Given request: Starting with the line that contains "Task: Click the fx formula icon" and going on through the line that contains "Click the Election", write those lines of the listing out again, changing "card title" to "card heading" and leaving everything else the same.
** Start of Records provided **
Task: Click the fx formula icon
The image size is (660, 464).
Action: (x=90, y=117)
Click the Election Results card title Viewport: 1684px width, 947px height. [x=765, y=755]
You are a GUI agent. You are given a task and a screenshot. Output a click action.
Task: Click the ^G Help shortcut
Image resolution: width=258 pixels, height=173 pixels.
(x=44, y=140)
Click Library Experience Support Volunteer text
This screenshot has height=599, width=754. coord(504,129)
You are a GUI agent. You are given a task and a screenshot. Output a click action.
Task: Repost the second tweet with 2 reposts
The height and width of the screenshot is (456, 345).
** End of Records provided **
** Start of Records provided **
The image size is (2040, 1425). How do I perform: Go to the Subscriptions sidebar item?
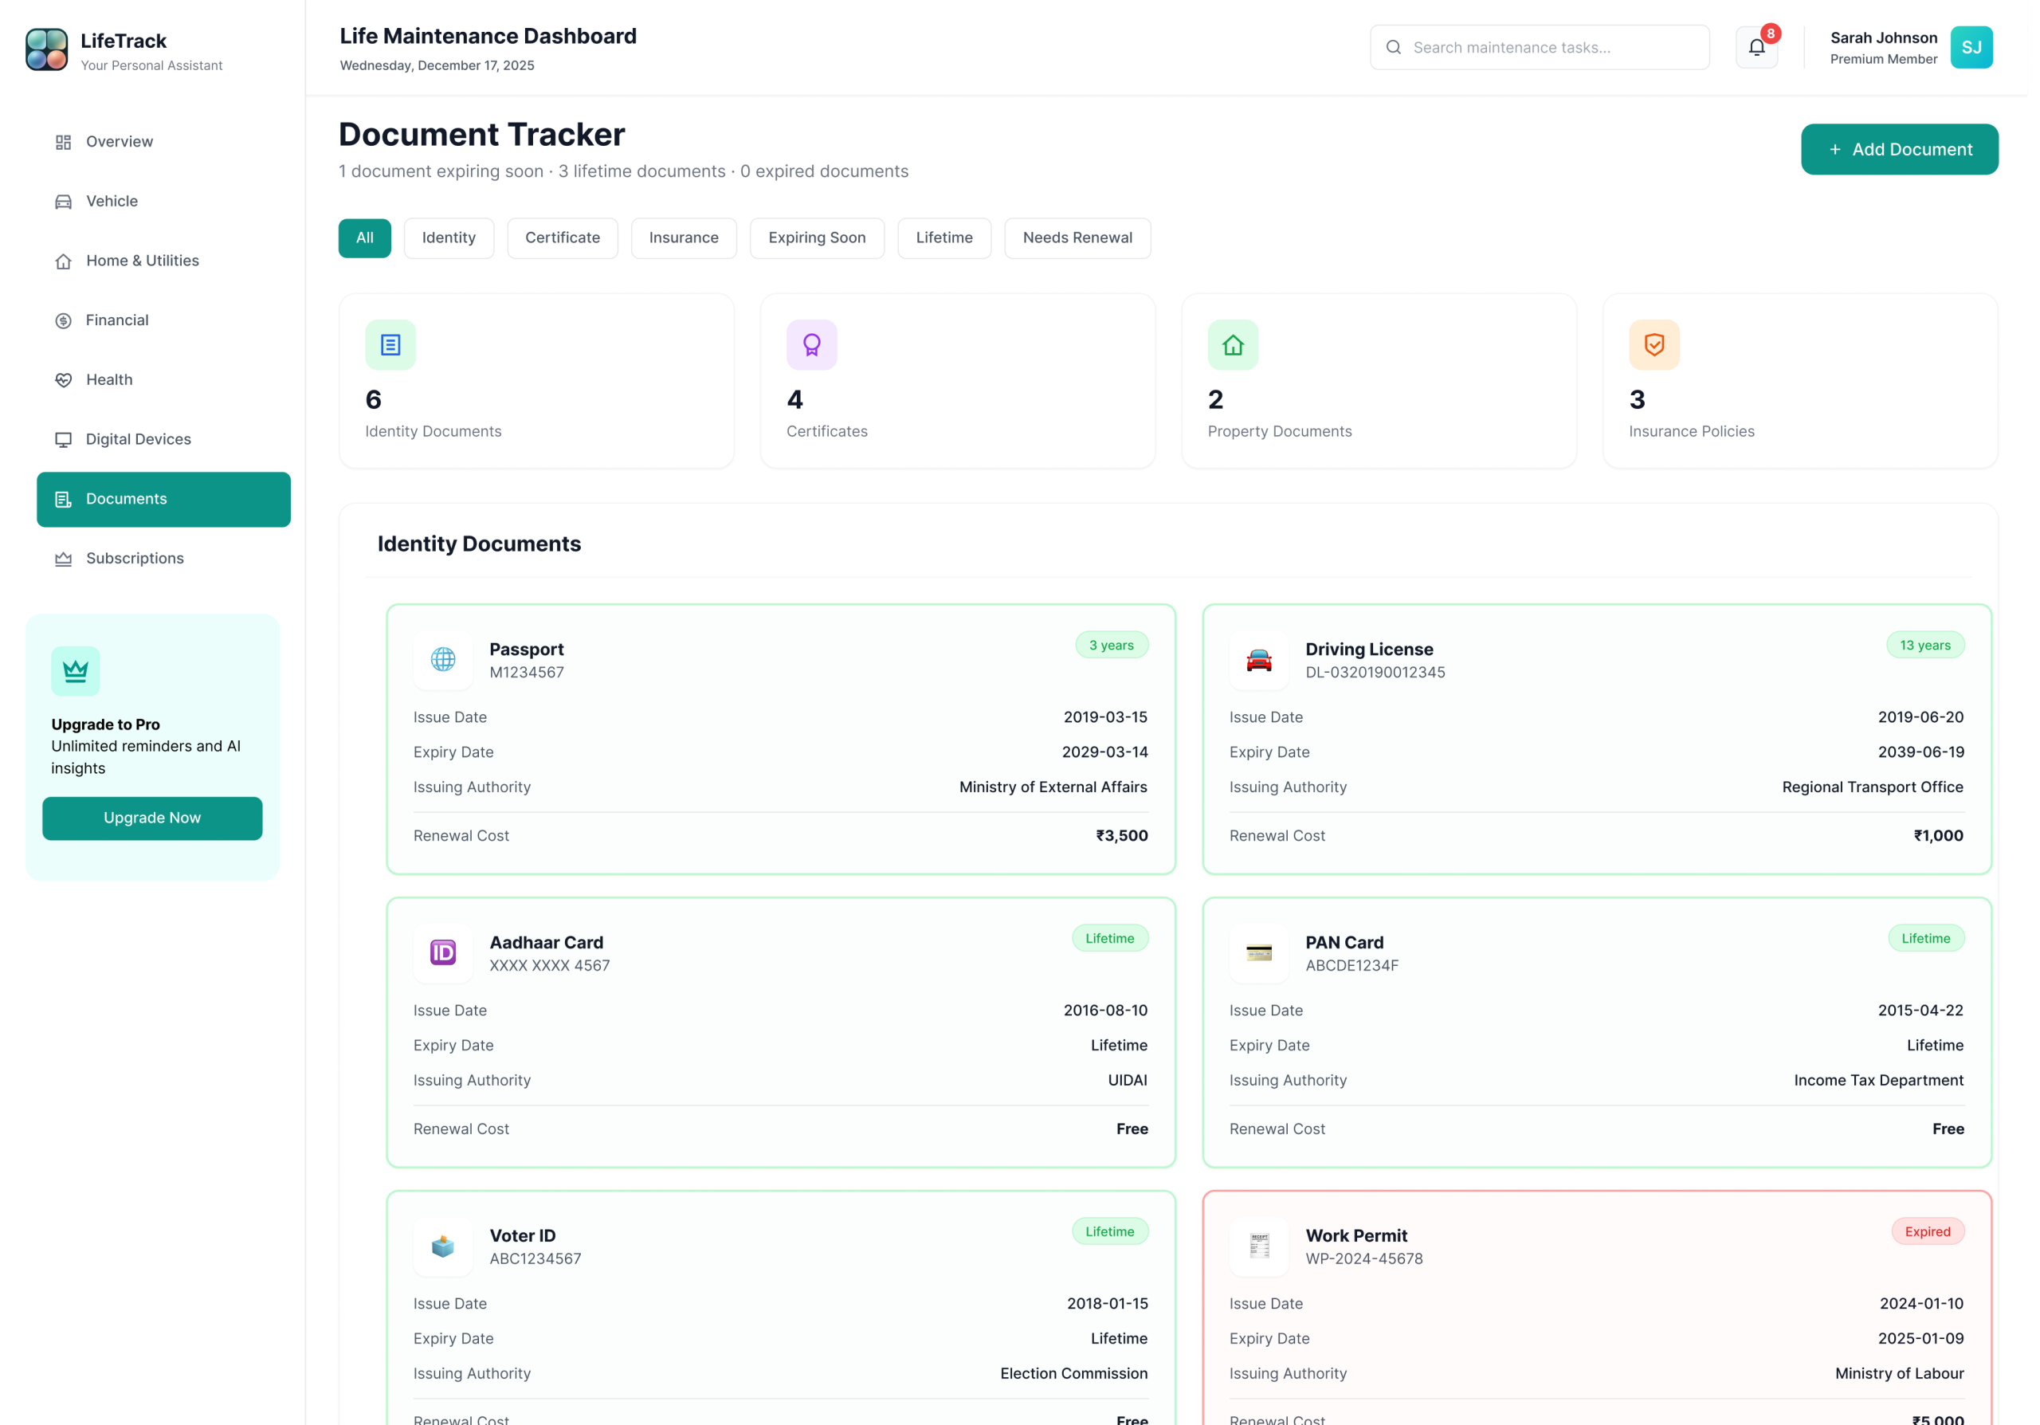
** End of Records provided **
** Start of Records provided **
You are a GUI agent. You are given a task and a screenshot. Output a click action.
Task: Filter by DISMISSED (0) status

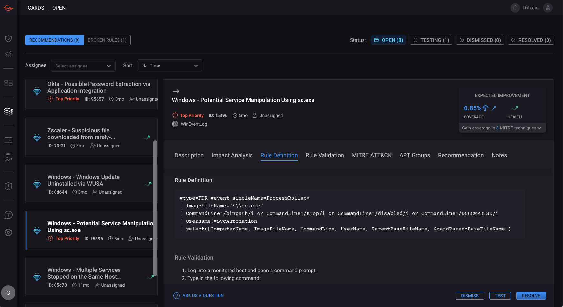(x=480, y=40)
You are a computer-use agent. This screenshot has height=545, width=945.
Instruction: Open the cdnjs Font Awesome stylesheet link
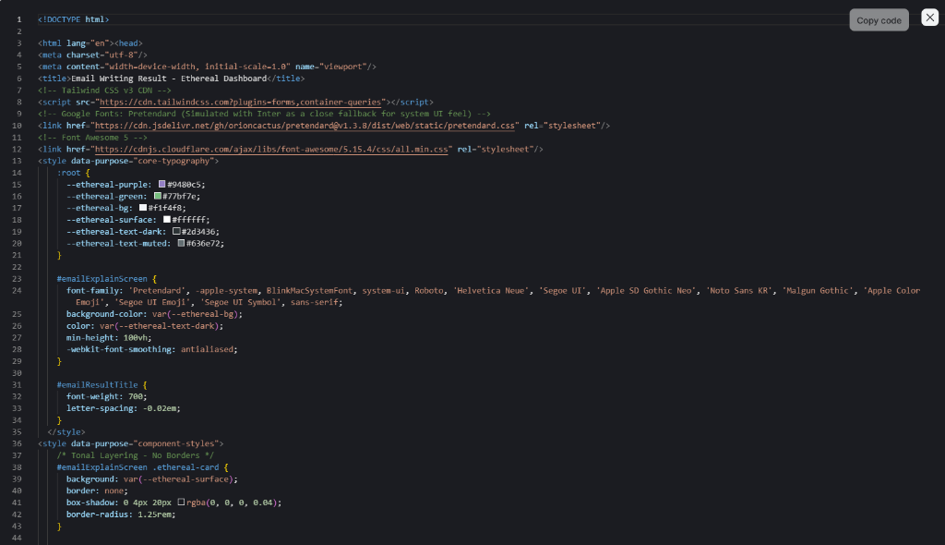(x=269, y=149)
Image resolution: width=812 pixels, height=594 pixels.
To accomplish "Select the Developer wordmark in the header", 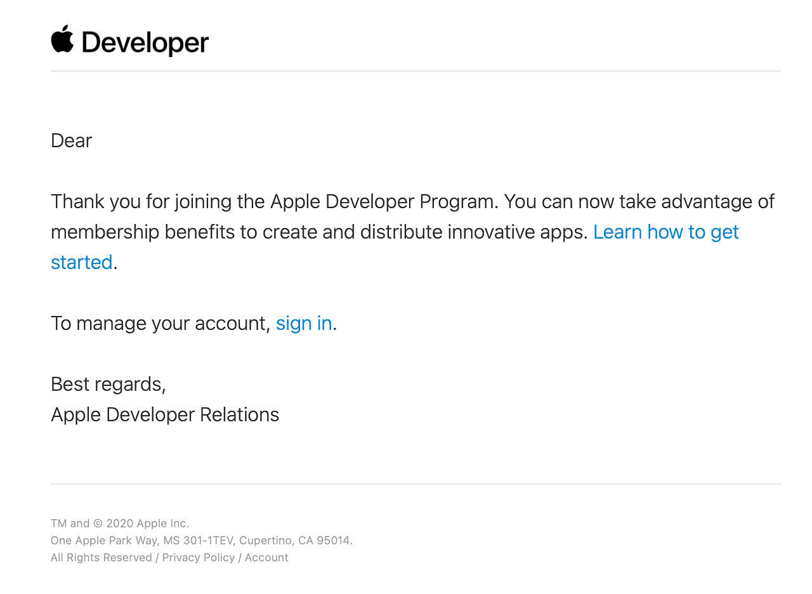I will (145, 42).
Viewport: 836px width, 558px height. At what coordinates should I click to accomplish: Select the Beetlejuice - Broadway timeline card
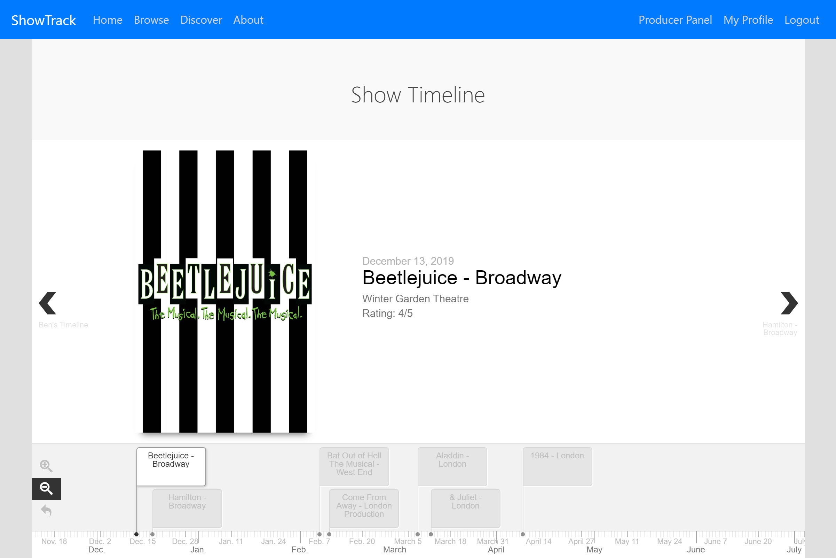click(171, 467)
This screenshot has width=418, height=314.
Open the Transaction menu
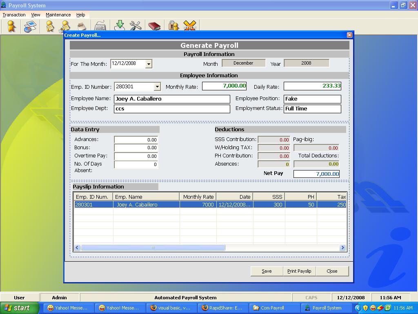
** End of Records provided **
The output:
Task: Click the fx formula icon
The image size is (660, 464).
Action: (x=90, y=117)
Click the Election Results card heading Viewport: 1684px width, 947px height. [x=765, y=755]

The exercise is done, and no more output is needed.